▶ _Work to complete_: Copy each line below in which the string "agent" appears.

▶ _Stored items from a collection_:
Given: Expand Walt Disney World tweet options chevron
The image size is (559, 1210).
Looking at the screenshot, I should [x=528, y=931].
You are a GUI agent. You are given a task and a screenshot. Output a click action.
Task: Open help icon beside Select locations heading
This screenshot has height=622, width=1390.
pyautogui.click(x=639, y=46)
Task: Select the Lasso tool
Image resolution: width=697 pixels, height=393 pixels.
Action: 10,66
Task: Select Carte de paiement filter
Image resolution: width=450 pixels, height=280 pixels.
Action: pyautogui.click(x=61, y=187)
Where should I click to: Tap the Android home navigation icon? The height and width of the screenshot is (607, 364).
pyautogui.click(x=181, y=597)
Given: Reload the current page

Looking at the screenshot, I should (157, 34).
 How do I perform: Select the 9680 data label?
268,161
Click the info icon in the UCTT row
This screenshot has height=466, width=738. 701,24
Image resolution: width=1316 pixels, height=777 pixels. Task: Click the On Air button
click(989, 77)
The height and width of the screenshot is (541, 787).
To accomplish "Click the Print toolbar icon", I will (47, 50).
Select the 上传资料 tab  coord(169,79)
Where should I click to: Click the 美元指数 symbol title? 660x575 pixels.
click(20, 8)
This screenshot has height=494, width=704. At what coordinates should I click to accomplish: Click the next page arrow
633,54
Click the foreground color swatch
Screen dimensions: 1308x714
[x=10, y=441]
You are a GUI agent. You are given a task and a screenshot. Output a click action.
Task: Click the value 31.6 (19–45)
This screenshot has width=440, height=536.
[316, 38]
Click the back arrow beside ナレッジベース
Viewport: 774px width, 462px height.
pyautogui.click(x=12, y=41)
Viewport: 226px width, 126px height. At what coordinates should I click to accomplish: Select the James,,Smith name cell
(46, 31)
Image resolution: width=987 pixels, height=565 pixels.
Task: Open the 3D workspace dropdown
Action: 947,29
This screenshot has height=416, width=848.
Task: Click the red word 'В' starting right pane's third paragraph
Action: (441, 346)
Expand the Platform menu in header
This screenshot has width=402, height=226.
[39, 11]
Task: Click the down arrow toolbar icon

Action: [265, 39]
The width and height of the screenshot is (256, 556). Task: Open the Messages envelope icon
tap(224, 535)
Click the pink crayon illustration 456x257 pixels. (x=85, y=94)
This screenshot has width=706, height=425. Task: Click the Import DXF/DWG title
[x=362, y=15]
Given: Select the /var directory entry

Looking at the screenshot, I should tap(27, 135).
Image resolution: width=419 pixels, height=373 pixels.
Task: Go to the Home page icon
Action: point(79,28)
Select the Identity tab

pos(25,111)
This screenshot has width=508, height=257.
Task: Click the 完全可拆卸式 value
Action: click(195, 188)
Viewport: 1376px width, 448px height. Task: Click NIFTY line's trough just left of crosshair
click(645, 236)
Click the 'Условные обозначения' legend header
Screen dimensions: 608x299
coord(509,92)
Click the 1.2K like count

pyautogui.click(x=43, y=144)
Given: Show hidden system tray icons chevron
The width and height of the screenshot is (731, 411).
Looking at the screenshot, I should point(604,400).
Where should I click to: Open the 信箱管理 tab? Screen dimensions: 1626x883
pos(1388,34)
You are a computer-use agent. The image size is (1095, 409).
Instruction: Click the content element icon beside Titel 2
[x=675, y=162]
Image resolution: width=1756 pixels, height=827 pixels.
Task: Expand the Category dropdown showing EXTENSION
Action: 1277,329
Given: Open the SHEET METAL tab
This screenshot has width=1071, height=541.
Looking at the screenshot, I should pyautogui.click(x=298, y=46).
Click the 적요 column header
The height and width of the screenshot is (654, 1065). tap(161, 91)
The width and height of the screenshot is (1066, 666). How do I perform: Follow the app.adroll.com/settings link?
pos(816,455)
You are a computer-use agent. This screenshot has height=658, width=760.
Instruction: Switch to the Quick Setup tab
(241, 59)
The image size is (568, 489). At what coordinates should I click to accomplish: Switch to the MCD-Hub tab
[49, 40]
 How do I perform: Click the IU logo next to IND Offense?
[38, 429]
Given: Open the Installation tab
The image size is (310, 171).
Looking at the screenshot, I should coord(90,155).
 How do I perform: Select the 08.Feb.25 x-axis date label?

▶ _Your response_:
You are a GUI agent. You are given a task and a screenshot. Output a click action.
You are a GUI agent. You are given a task and a screenshot. Output a click action.
You are a computer-use agent. The image size is (1095, 409).
You are a computer-use agent. This screenshot has height=658, width=760.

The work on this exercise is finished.